WHAT IS REQUIRED
Scan the records below. Copy every line in which the word "computer" appears.

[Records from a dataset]
*** Block opens ***
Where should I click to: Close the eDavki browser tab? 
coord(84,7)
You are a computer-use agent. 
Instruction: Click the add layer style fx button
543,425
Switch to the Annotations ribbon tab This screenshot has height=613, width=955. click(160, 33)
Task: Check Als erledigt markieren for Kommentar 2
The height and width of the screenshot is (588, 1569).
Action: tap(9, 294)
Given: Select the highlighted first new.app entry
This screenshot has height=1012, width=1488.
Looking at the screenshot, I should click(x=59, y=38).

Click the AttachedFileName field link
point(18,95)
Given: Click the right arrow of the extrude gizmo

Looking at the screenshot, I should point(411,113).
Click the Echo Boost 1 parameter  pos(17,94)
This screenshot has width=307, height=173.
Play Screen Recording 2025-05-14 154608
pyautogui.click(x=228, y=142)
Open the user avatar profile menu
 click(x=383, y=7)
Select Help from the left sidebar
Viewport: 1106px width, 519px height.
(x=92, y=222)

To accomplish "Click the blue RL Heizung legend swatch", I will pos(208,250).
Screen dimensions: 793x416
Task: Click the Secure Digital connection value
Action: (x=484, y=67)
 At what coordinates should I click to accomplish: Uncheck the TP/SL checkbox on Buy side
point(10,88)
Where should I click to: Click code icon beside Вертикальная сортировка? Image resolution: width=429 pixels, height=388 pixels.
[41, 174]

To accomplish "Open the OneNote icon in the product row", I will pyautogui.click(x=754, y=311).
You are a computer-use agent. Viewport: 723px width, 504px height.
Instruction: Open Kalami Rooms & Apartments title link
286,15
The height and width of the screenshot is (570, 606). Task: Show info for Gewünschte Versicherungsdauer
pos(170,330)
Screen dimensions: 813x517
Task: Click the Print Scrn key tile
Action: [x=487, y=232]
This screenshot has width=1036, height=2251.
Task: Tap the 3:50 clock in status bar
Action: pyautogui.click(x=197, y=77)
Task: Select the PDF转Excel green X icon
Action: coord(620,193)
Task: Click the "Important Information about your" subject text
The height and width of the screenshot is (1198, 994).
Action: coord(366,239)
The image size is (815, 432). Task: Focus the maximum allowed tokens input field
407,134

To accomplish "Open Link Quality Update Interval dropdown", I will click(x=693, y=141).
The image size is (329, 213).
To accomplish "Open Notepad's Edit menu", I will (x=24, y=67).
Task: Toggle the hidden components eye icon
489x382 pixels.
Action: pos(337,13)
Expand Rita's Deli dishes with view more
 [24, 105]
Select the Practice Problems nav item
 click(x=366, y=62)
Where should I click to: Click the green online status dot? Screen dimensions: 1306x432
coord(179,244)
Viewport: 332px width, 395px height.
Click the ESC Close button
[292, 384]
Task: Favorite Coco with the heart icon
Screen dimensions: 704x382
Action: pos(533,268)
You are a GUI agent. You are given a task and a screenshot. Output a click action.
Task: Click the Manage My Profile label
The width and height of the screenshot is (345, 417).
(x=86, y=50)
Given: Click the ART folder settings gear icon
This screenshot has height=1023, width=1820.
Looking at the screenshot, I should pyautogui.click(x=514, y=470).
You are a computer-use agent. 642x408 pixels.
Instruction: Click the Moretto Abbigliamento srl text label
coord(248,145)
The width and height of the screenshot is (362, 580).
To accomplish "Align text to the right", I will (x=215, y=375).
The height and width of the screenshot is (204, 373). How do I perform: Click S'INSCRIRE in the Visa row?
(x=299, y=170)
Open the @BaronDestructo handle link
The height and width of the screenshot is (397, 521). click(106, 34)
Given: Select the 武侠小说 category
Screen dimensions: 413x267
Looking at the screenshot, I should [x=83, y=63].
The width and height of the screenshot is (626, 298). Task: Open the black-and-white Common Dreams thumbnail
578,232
*** Block closes ***
OUTPUT BELOW
You are a computer-use agent. 
You are a computer-use agent. Viewport: 723px width, 504px height.
You are a computer-use agent. 642x408 pixels.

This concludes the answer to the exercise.